## Exercise objective
Print, word for word, the line containing "Open the Allow" and all lines beneath it to the end of the entries below. Pictures do not belong in the copy.

** Opening Material supplied block **

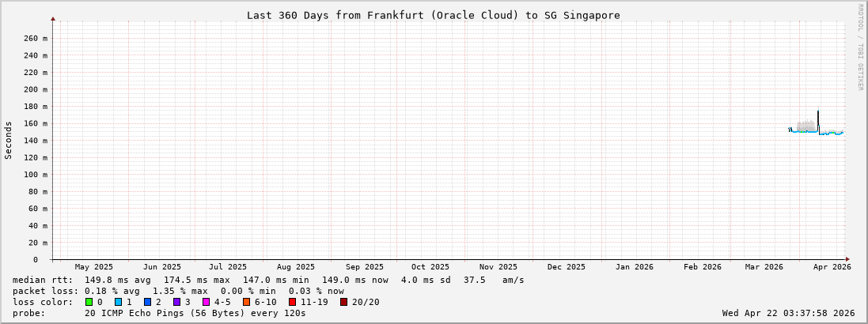The width and height of the screenshot is (868, 324).
Task: Click the 260 m y-axis tick label
Action: 35,38
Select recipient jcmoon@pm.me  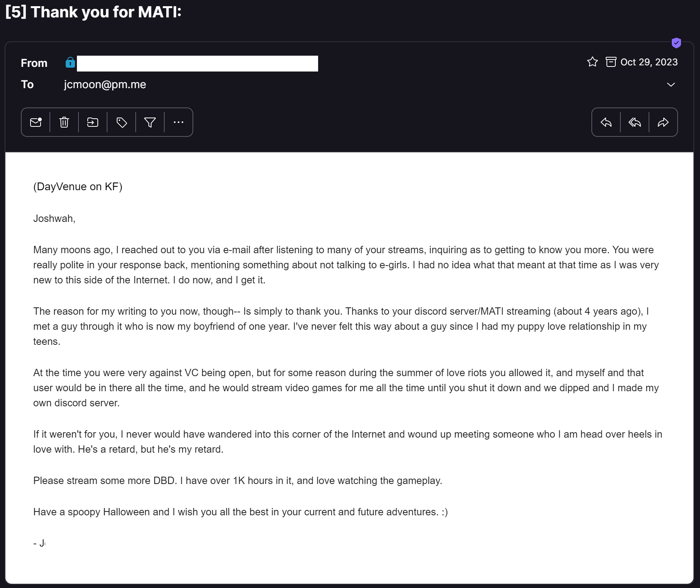105,85
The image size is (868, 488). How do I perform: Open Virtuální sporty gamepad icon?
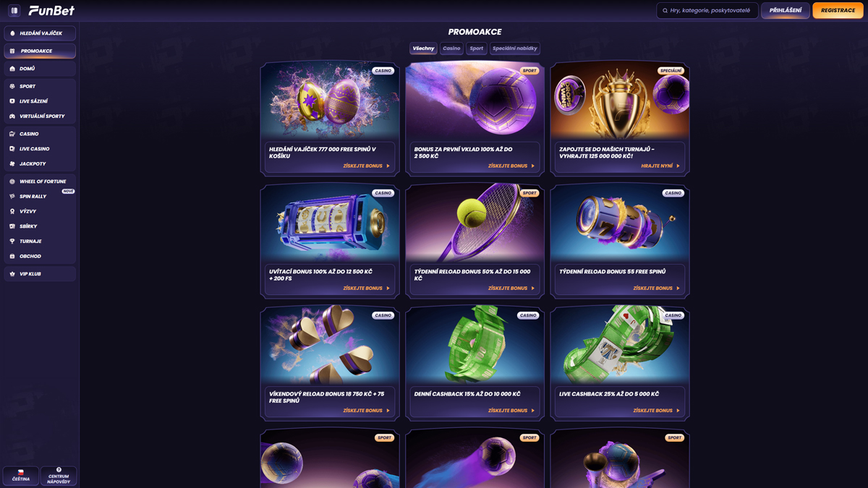pyautogui.click(x=12, y=116)
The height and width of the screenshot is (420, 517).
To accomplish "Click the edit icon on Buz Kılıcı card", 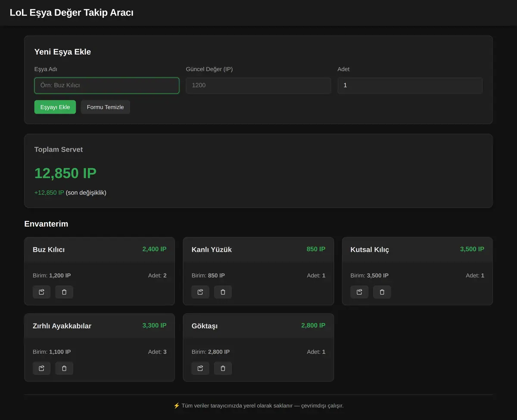I will coord(42,292).
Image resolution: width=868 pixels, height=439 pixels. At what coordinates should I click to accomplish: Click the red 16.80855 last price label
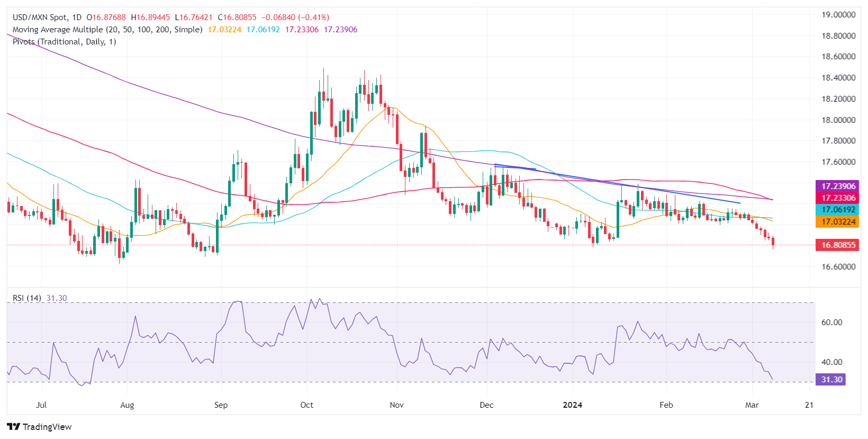838,245
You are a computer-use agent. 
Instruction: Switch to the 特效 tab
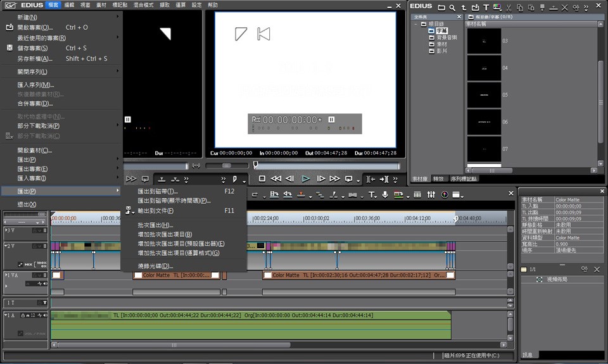coord(438,179)
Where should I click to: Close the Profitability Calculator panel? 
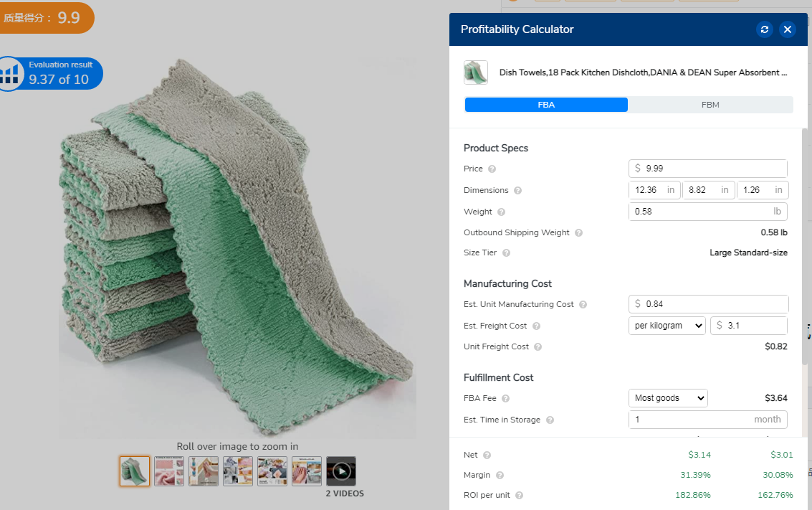click(788, 29)
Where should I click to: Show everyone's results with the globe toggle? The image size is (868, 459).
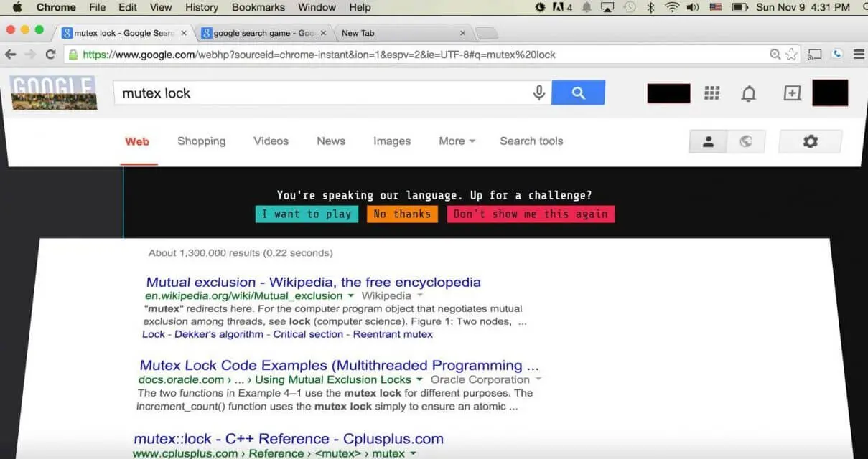[746, 141]

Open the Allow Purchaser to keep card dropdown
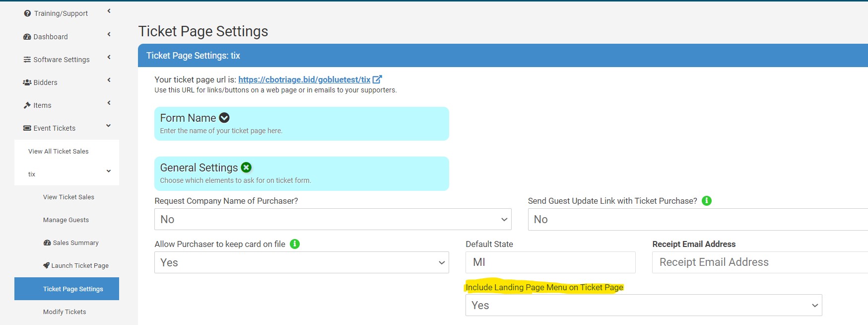pyautogui.click(x=301, y=262)
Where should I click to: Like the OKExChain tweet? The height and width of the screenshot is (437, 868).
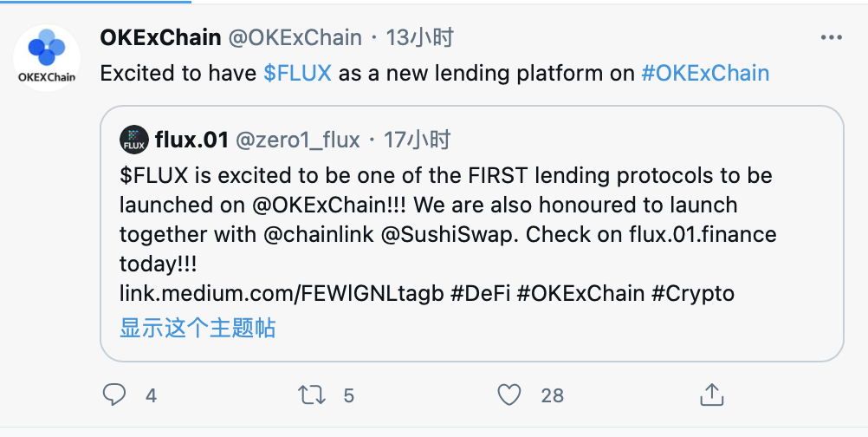point(509,395)
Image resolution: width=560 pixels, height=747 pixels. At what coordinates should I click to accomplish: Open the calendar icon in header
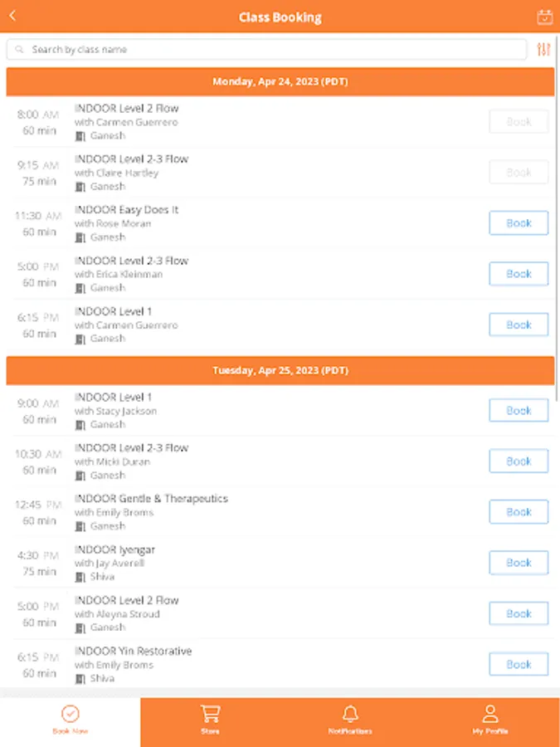click(544, 17)
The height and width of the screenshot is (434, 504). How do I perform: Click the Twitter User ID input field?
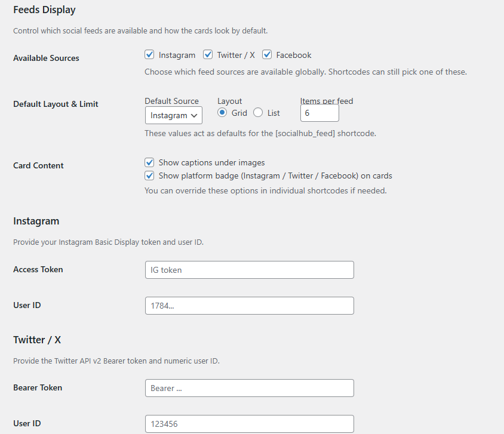pyautogui.click(x=249, y=424)
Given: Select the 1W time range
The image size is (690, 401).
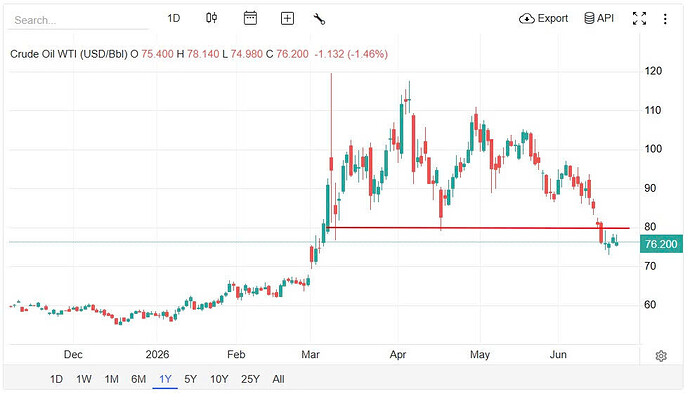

** Closing Material supplied block **

## Finished exercise
Open the Allow Purchaser to keep card dropdown
pyautogui.click(x=301, y=262)
Where should I click to: Like the OKExChain tweet? The height and width of the screenshot is (437, 868).
point(509,395)
Image resolution: width=560 pixels, height=747 pixels. At what coordinates should I click to accomplish: Open the calendar icon in header
click(544, 17)
The height and width of the screenshot is (434, 504). How do I perform: Click the Twitter User ID input field?
pyautogui.click(x=249, y=424)
Given: Select the 1W time range
The image size is (690, 401).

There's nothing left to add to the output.